Secure Wireless Transmission for Reconfigurable Intelligent Surface Aided Full Duplex Systems

TL;DR

This paper proposes a novel secure wireless communication scheme using reconfigurable intelligent surfaces in full duplex systems, optimizing beamforming and artificial noise to maximize secrecy rates against eavesdroppers.

Contribution

It introduces an optimization framework combining passive and active beamforming with artificial noise for enhanced security in RIS-assisted full duplex systems.

Findings

Proposed algorithm outperforms baseline schemes in secrecy rate.

Efficient joint optimization of beamforming and artificial noise.

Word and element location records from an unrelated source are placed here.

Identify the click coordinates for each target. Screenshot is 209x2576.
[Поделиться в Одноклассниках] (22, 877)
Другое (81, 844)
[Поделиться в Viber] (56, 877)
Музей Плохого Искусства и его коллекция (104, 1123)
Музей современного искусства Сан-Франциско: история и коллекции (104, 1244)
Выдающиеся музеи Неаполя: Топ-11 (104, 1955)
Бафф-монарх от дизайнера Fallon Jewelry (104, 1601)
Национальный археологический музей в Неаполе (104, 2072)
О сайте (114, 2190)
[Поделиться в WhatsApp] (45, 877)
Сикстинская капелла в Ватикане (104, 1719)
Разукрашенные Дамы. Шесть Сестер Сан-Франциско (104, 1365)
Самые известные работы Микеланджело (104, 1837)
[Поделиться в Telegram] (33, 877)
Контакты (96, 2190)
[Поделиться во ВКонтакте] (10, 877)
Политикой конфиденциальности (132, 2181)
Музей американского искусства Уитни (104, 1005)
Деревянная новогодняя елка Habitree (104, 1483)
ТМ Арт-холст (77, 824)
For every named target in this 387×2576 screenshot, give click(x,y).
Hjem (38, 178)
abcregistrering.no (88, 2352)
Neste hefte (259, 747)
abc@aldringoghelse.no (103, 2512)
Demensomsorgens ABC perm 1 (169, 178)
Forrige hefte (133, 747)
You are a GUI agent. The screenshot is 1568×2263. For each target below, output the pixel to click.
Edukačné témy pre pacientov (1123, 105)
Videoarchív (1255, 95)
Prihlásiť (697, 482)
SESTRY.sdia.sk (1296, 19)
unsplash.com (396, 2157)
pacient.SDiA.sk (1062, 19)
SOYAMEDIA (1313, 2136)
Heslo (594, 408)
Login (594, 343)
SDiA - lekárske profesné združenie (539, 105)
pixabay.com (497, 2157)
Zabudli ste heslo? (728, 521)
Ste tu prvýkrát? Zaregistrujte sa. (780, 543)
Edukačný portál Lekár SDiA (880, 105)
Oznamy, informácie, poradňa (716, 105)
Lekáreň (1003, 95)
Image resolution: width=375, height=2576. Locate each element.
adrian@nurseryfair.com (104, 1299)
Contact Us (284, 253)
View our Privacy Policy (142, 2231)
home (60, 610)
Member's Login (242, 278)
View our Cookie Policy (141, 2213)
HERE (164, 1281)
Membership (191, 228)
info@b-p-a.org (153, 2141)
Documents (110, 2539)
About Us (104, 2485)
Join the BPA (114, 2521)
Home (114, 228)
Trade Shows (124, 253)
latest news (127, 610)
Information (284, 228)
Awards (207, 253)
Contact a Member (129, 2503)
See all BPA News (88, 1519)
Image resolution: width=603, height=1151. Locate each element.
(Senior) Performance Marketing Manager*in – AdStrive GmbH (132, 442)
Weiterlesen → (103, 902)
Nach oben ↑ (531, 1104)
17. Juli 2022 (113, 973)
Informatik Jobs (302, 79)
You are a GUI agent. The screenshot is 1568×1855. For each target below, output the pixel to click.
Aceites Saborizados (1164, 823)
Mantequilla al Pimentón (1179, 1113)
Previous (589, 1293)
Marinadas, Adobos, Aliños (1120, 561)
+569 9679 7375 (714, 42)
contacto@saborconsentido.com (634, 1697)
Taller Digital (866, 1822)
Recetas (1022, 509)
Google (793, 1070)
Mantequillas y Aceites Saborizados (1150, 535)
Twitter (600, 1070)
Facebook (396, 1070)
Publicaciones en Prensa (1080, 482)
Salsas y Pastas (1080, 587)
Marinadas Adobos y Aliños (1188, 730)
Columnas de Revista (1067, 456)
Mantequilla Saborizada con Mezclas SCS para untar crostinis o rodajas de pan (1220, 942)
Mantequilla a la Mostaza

Simulation results validate the effectiveness of the scheme.

Abstract

This letter considers the secure communication in a reconfigurable intelligent surface (RIS) aided full duplex (FD) system. An FD base station (BS) serves an uplink (UL) user and a downlink (DL) user simultaneously over the same time-frequency dimension assisted by a RIS in the presence of an eavesdropper. In addition, the artificial noise (AN) is also applied to interfere the eavesdropper's channel. We aim to maximize the sum secrecy rate of UL and DL users by jointly optimizing the transmit beamforming, receive beamforming and AN covariance matrix at the BS, and passive beamforming at the RIS. To handle the non-convex problem, we decompose it into tractable subproblems and propose an efficient algorithm based on alternating optimization framework. Specifically, the receive beamforming is derived as a closed-form solution while other variables are obtained by using semidefinite relaxation (SDR) method and successive convex approximation (SCA) algorithm. Simulation results demonstrate the superior performance of our proposed scheme compared to other baseline schemes.